Advanced uniq Options and Practical Applications
Now that you understand the basic usage of uniq
and how to combine it with sort
, let's explore some additional options of the uniq
command that make it even more powerful for data processing tasks.
Counting Occurrences with -c
The -c
option counts the number of occurrences of each line.
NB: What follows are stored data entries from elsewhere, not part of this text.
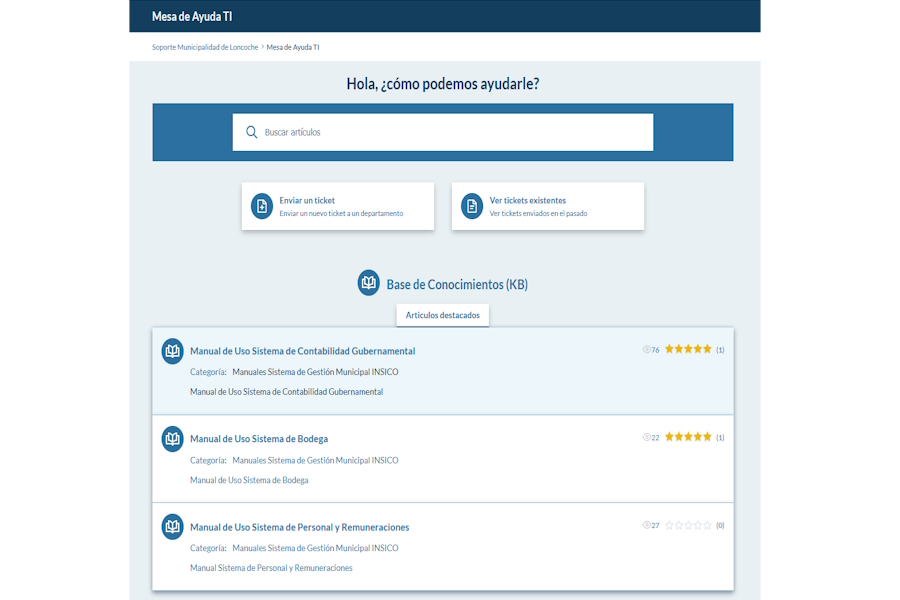The height and width of the screenshot is (600, 900).
Task: Open Manual de Uso Sistema de Personal y Remuneraciones
Action: tap(299, 527)
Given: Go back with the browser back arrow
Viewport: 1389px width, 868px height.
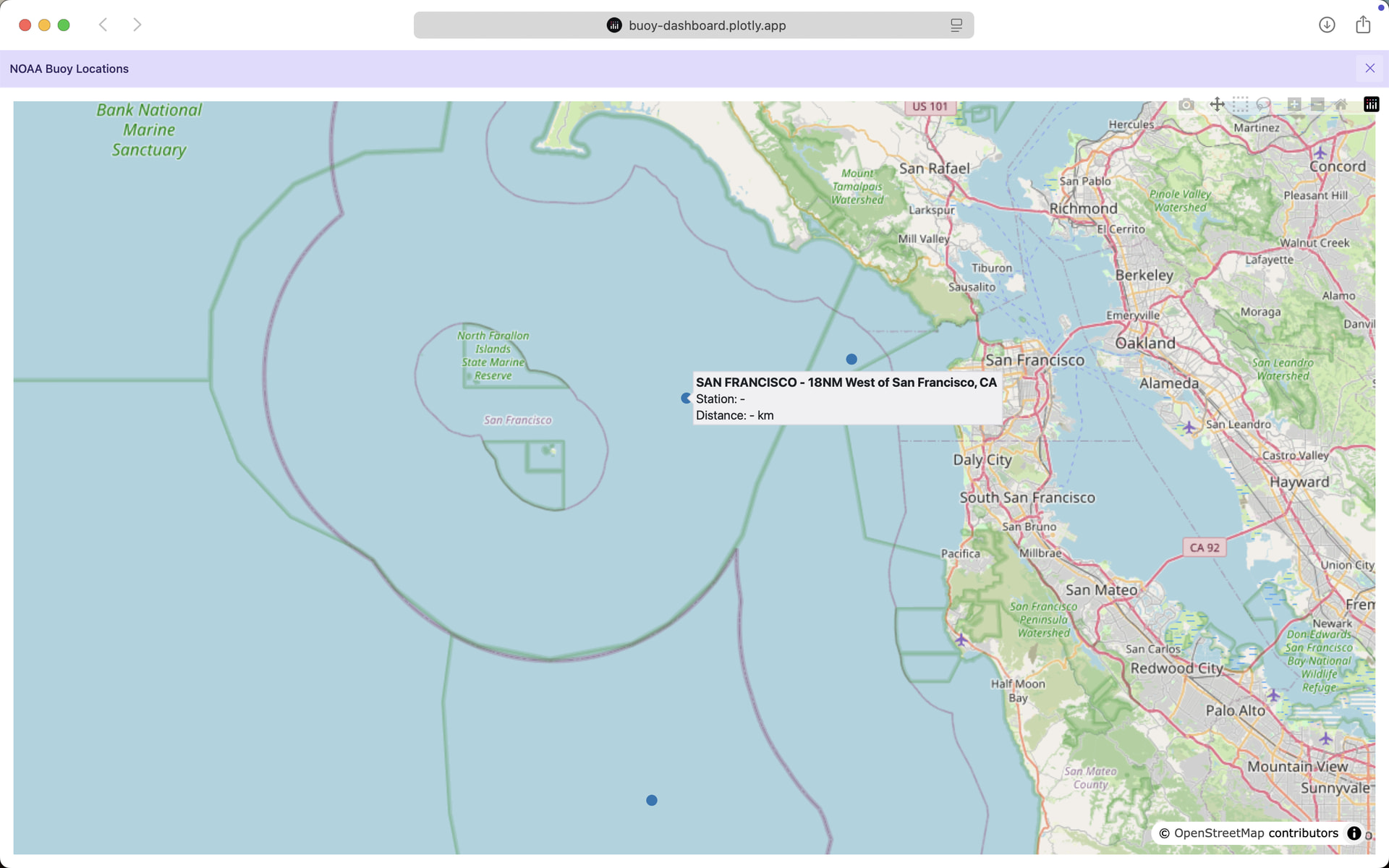Looking at the screenshot, I should click(x=103, y=25).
This is useful when you want to know how many times each unique line appears in your file:
sort ~/project/duel_log.txt | uniq -c
You should see output like this:
2 potion
2 shield
2 sword
This shows that each item appears twice in our original file.
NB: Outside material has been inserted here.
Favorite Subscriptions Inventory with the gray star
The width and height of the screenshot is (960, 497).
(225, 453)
Finding Only Duplicate Lines with -d
If you're only interested in finding duplicate lines (lines that appear more than once), you can use the -d
option:
sort ~/project/duel_log.txt | uniq -d
Output:
potion
shield
sword
Since all items in our file have duplicates, all of them are listed in the output.
Creating a File with Unique Entries Only
Let's create a new file with more varied content to better demonstrate the uniq
command:
echo -e "apple\napple\napple\nbanana\ncherry\ncherry\ngrape" > ~/project/fruits.txt
Let's examine this file:
cat ~/project/fruits.txt
Output:
apple
apple
apple
banana
cherry
cherry
grape
Now let's use the -u
option to find entries that appear exactly once:
sort ~/project/fruits.txt | uniq -u
Output:
banana
grape
This shows that "banana" and "grape" appear only once in our file.
Real-world Application: Log Analysis
Let's create a simple log file to simulate a real-world application:
echo -e "INFO: System started\nERROR: Connection failed\nINFO: User logged in\nWARNING: Low memory\nERROR: Connection failed\nINFO: System started" > ~/project/system.log
Now, let's analyze this log file to find out which types of messages appear and how many times:
cat ~/project/system.log | sort | uniq -c
Output should be similar to:
2 ERROR: Connection failed
2 INFO: System started
1 INFO: User logged in
1 WARNING: Low memory
This gives you a quick overview of the types of events in your log file and their frequencies.
You can also extract just the message types (INFO, ERROR, WARNING) using the cut
command:
cat ~/project/system.log | cut -d: -f1 | sort | uniq -c
Output:
2 ERROR
3 INFO
1 WARNING
This analysis shows that out of 6 log entries, 3 are INFO messages, 2 are ERROR messages, and 1 is a WARNING message.
These examples demonstrate how combining simple commands like sort
, uniq
, and cut
can create powerful data processing pipelines in Linux.